Among the areas of cooperation envisaged, presented in a joint press release, “the sharing of good practices in fuel distribution”, “the development of joint purchases”, the “sharing expertise and launching innovations to improve the customer experience”, or “the optimization of the distribution of products in the regions common to the two groups”.
“Building innovative partnerships is a key point in Carrefour’s transformation strategy”, declares in this communication the CEO of Carrefour Alexandre Bompard, for whom the partnership with Couche-Tard “is fully in line with this strategy which has already enabled us to find a path of profitable growth”.
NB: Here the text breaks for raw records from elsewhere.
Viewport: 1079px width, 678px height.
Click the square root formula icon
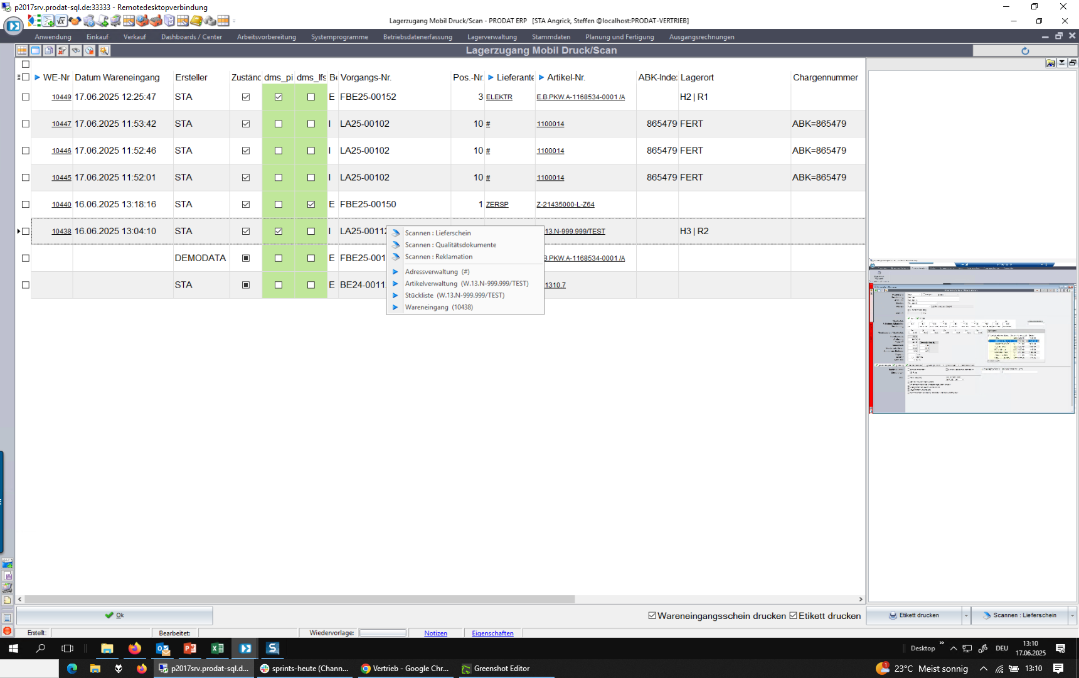61,21
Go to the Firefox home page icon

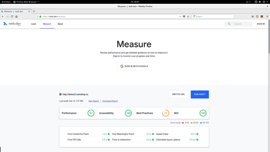(16, 16)
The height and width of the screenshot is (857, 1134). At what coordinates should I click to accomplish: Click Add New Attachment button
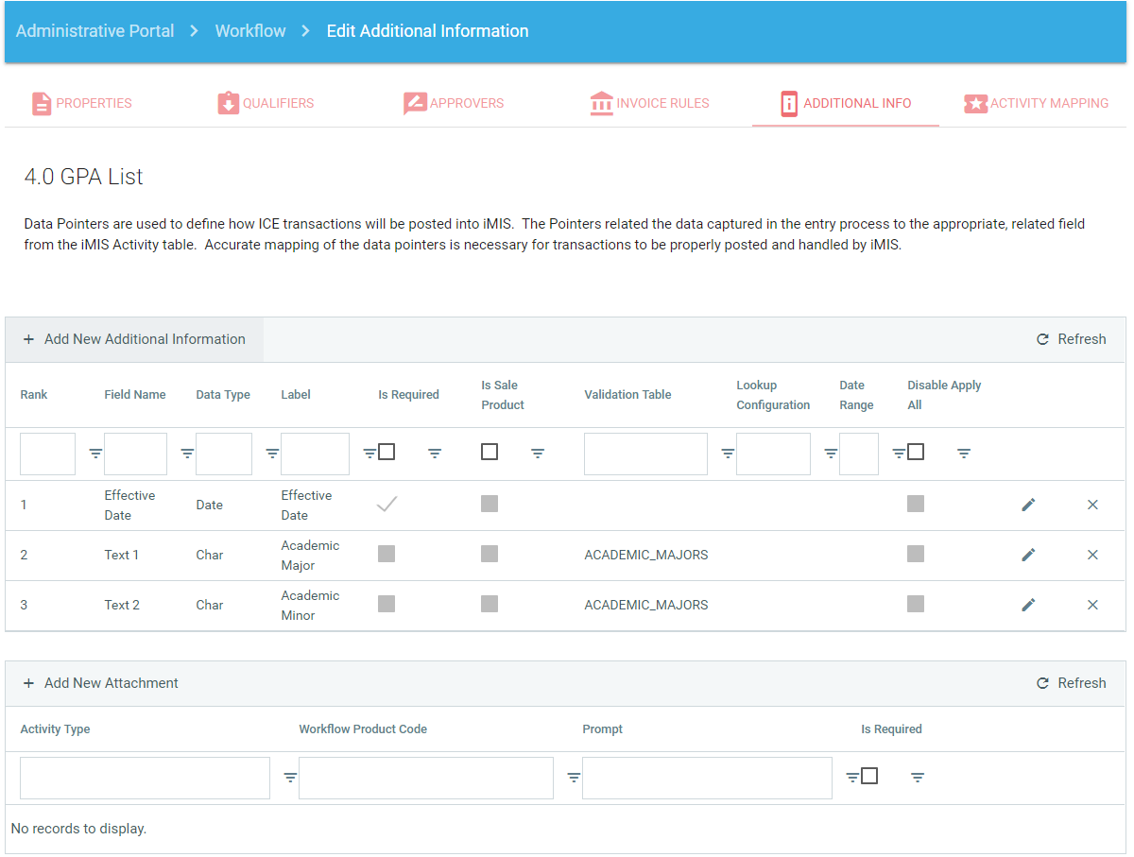101,683
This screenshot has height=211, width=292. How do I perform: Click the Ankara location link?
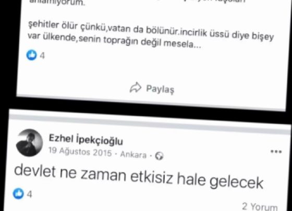(133, 155)
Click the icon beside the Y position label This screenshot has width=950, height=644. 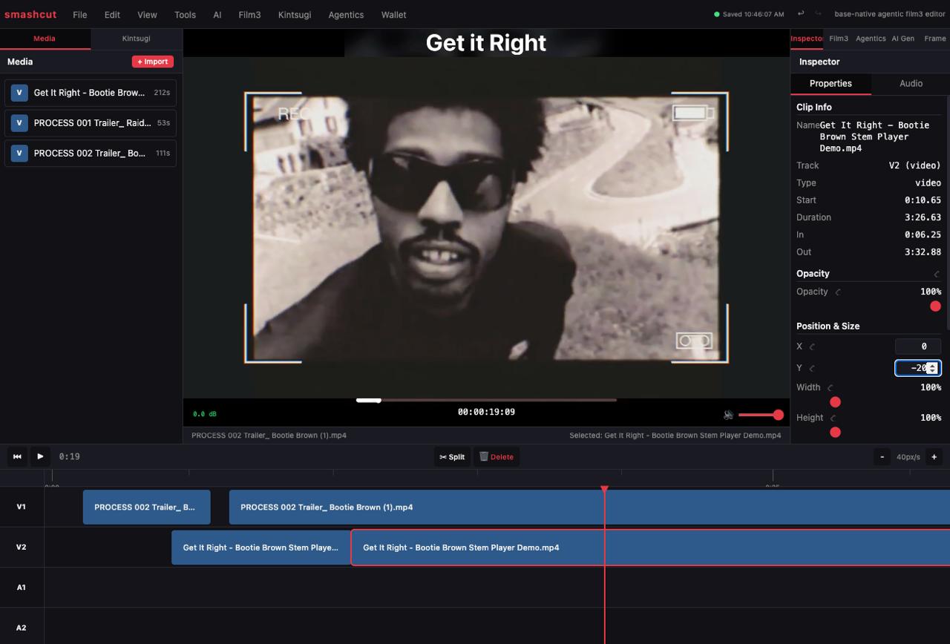point(812,368)
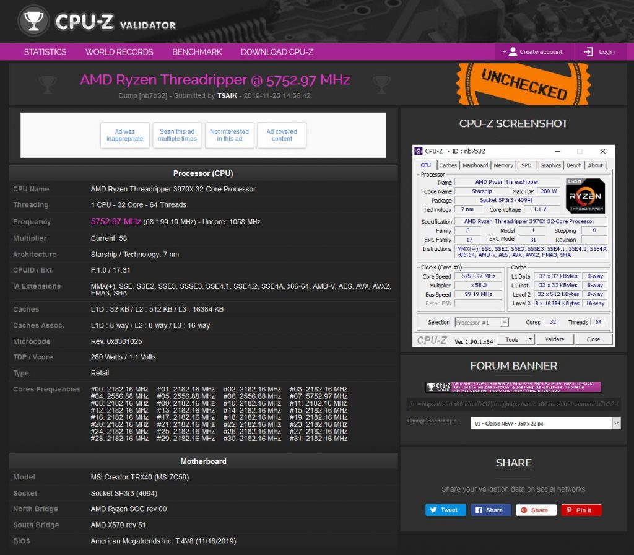Click the Validate button in the CPU-Z window
Screen dimensions: 634x555
click(555, 339)
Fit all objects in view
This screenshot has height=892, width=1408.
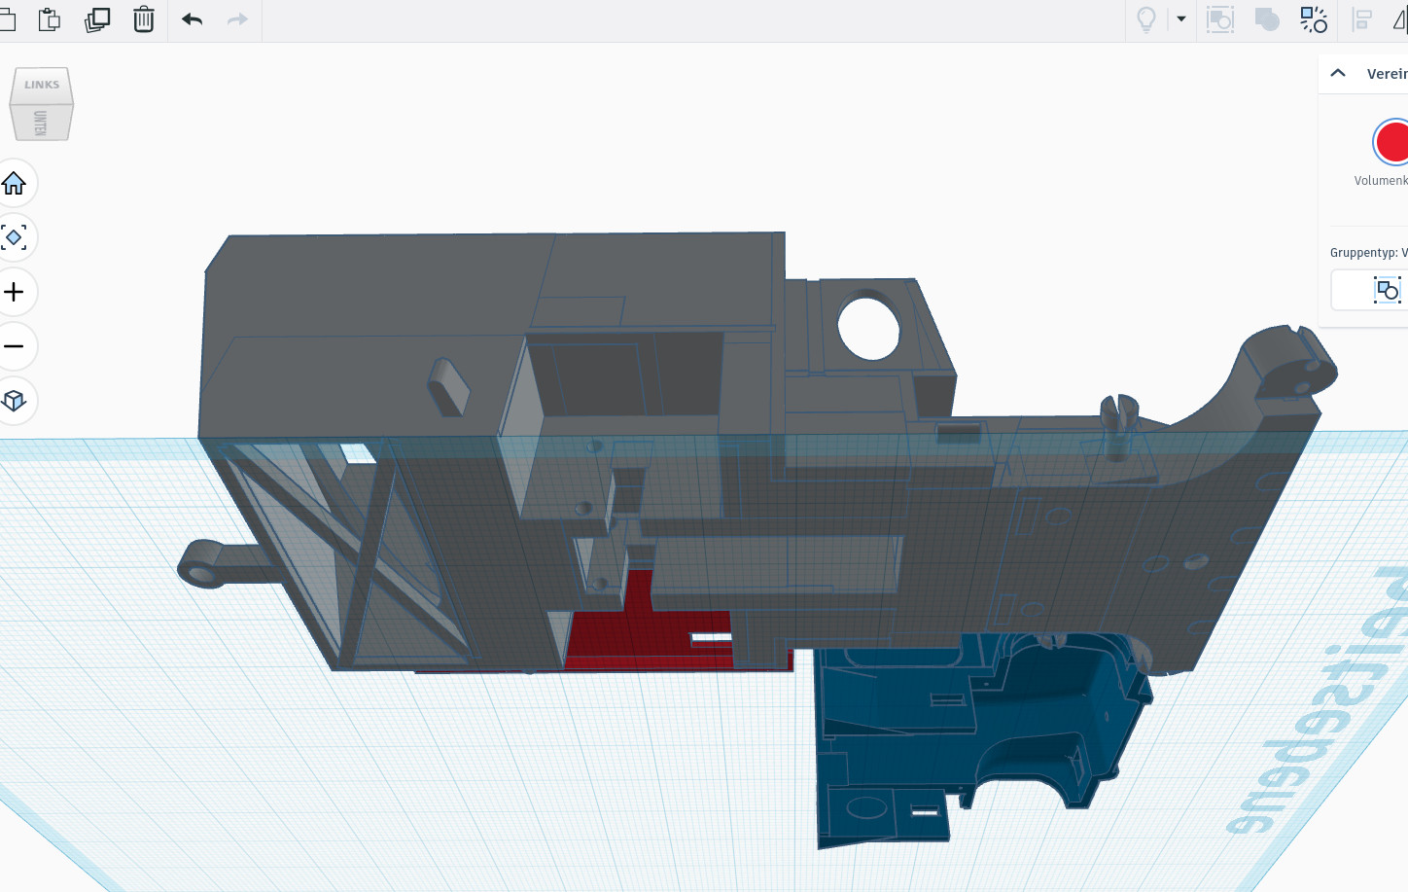[15, 237]

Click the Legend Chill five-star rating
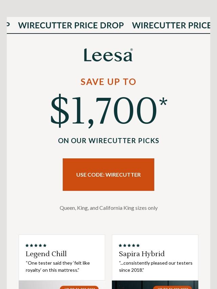pyautogui.click(x=36, y=245)
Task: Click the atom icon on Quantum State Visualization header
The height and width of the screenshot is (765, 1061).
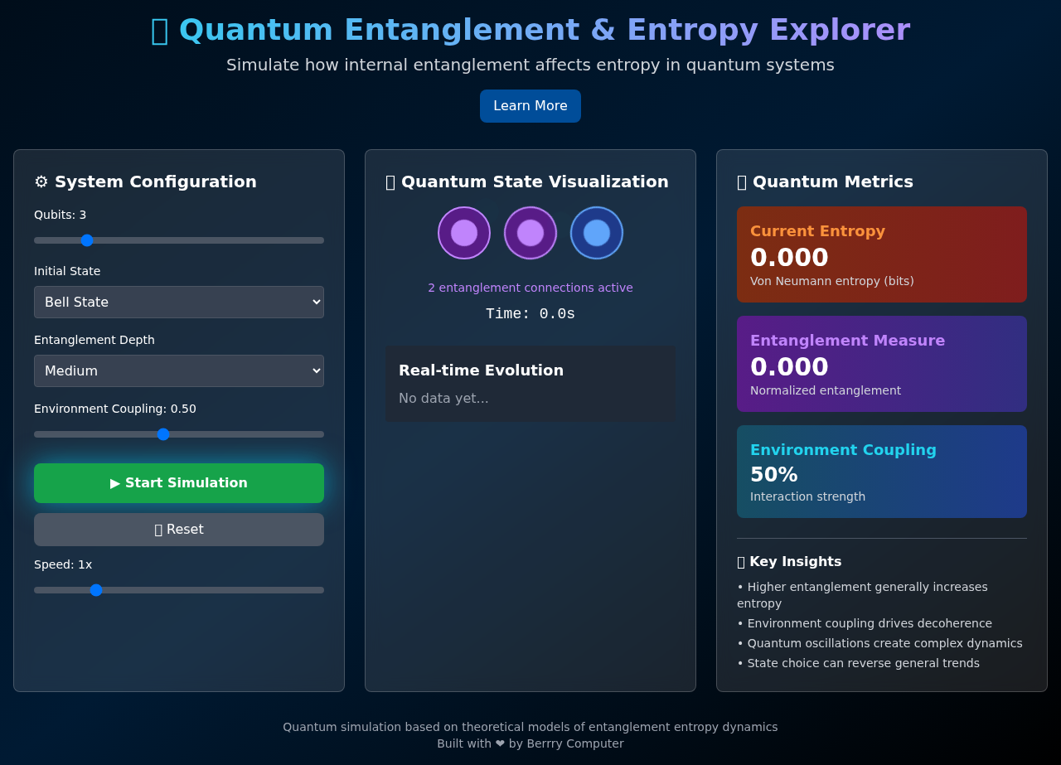Action: tap(390, 182)
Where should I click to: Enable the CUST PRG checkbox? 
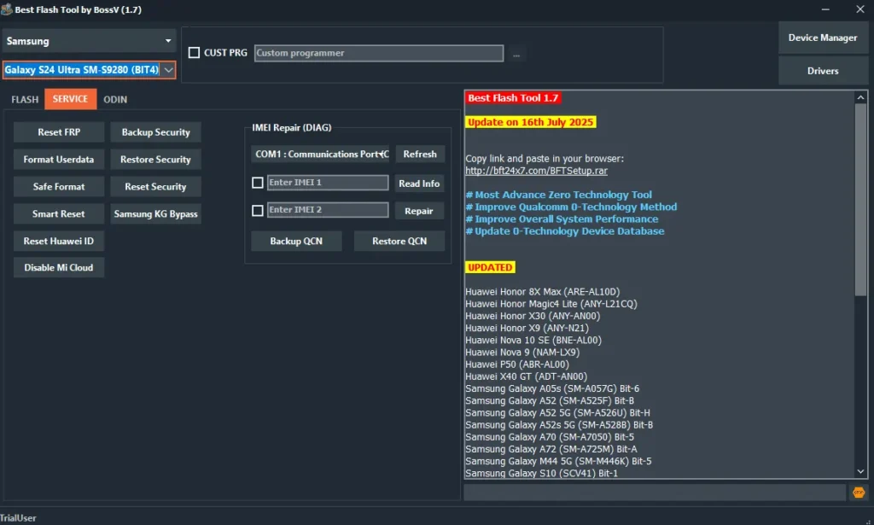pos(194,53)
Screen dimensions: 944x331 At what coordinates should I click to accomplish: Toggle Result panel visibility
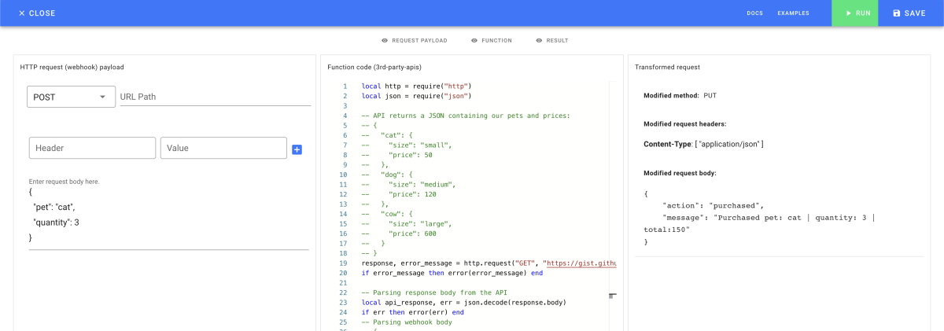click(x=551, y=40)
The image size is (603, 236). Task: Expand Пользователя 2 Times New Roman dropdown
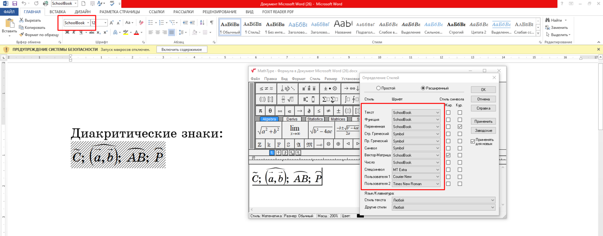[438, 184]
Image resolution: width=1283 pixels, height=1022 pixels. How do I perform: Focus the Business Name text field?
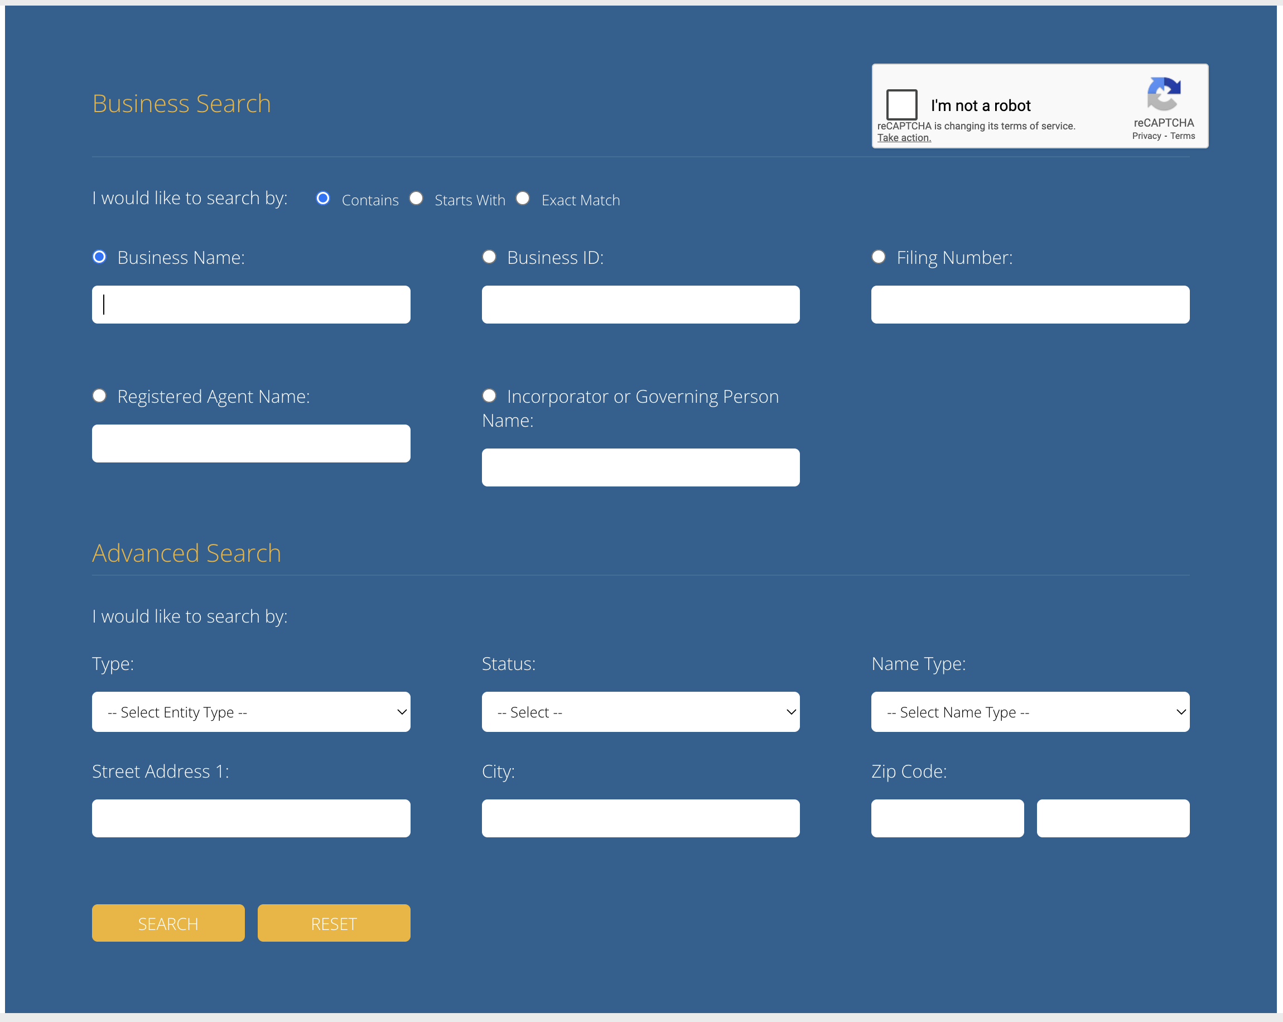coord(251,305)
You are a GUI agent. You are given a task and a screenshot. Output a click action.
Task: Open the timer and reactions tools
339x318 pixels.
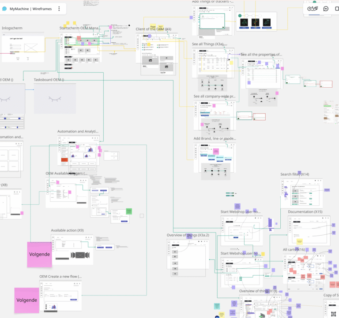click(313, 8)
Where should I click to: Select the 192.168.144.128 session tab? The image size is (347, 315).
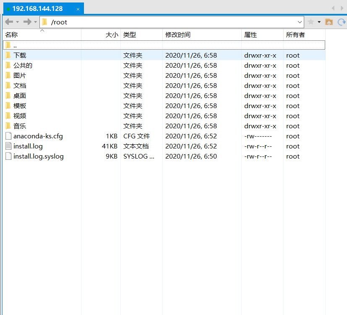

For his part, Couche-Tard’s President and CEO, Brian Hannasch, believes that “the operational opportunities with Carrefour will enable us to achieve our ambition to become a world leader in mass distribution”.
The two groups had communicated mid-week on discussions for a “friendly rapprochement”, against which the French government expressed a veto on behalf of “food safety”. “We do not sell one of the major French distributors”, had declared Friday on BFMTV and RMC the Minister of the Economy Bruno Le Maire.